24. Provisions Severable. The provisions of these Terms and Conditions are severable, and if any one or more of these provisions is held to be invalid or unenforceable, in whole or in part, the remaining provisions and any partially enforceable provisions will be and remain binding and enforceable.

25. Entire Agreement. These Terms and Conditions constitute the final expression of the understanding and agreement between you and the Giants with respect to the subject matter hereof and a complete and exclusive statement of the terms thereof.
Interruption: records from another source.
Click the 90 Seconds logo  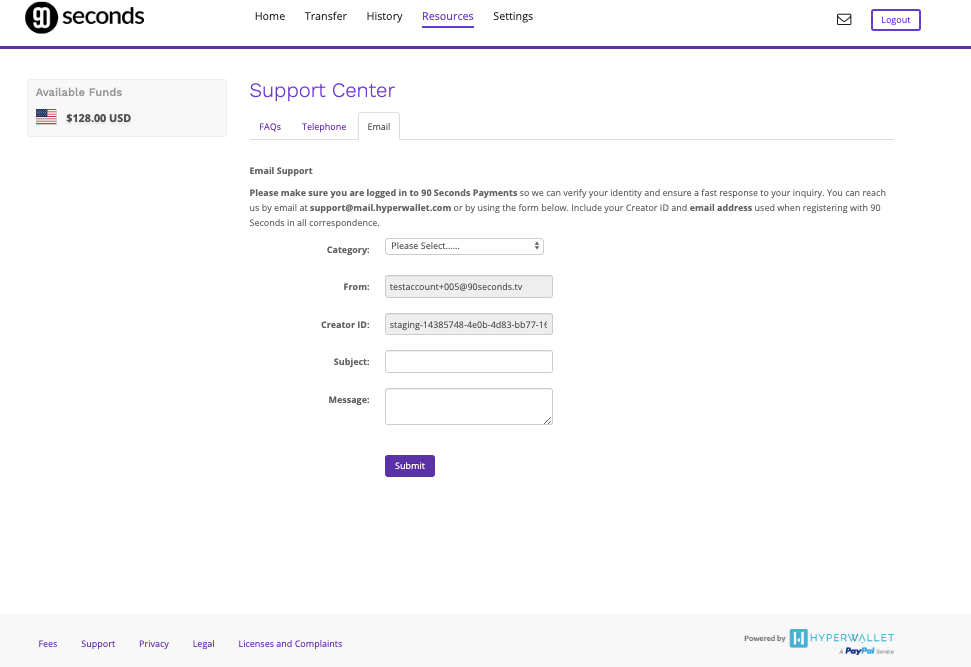(x=85, y=18)
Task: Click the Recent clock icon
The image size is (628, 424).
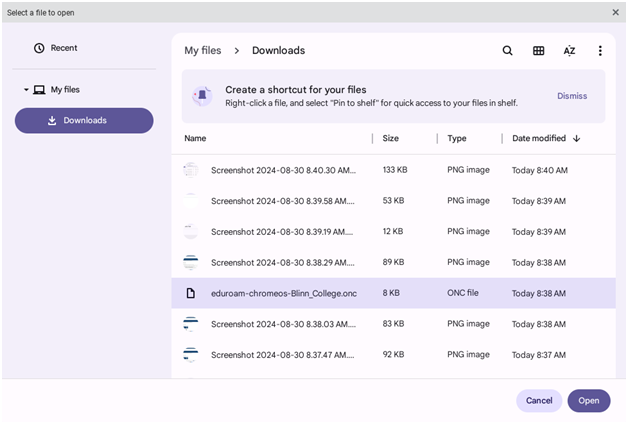Action: (39, 48)
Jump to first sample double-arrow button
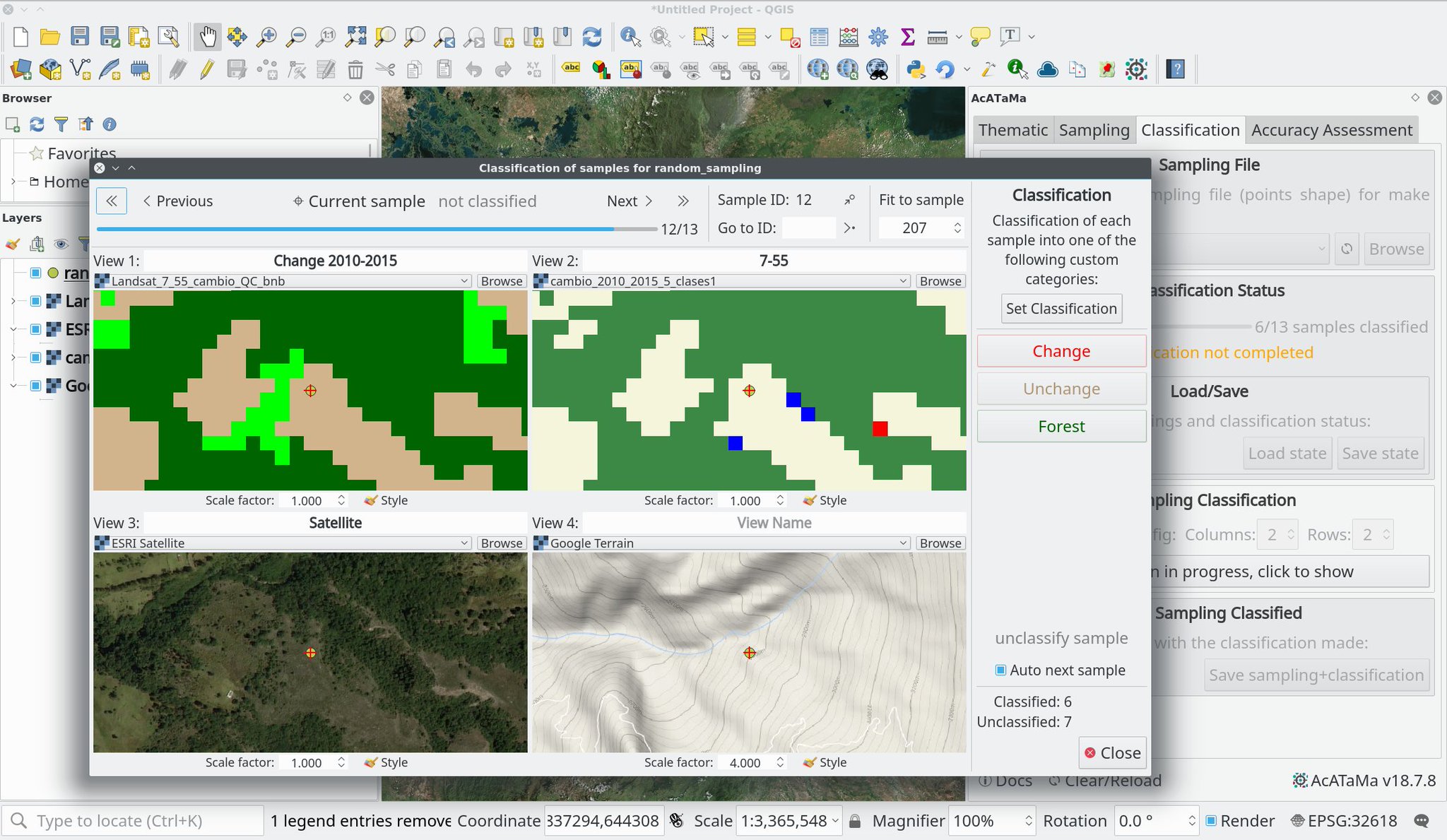Viewport: 1447px width, 840px height. [112, 201]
Accordingly, these Terms and Conditions supersede all prior and contemporaneous negotiations, understandings, and agreements between you and the Giants with respect to the subject matter hereof. You acknowledge and agree that the Giants have not made any representations or promises in connection with these Terms and Conditions or the subject matter hereof not contained herein.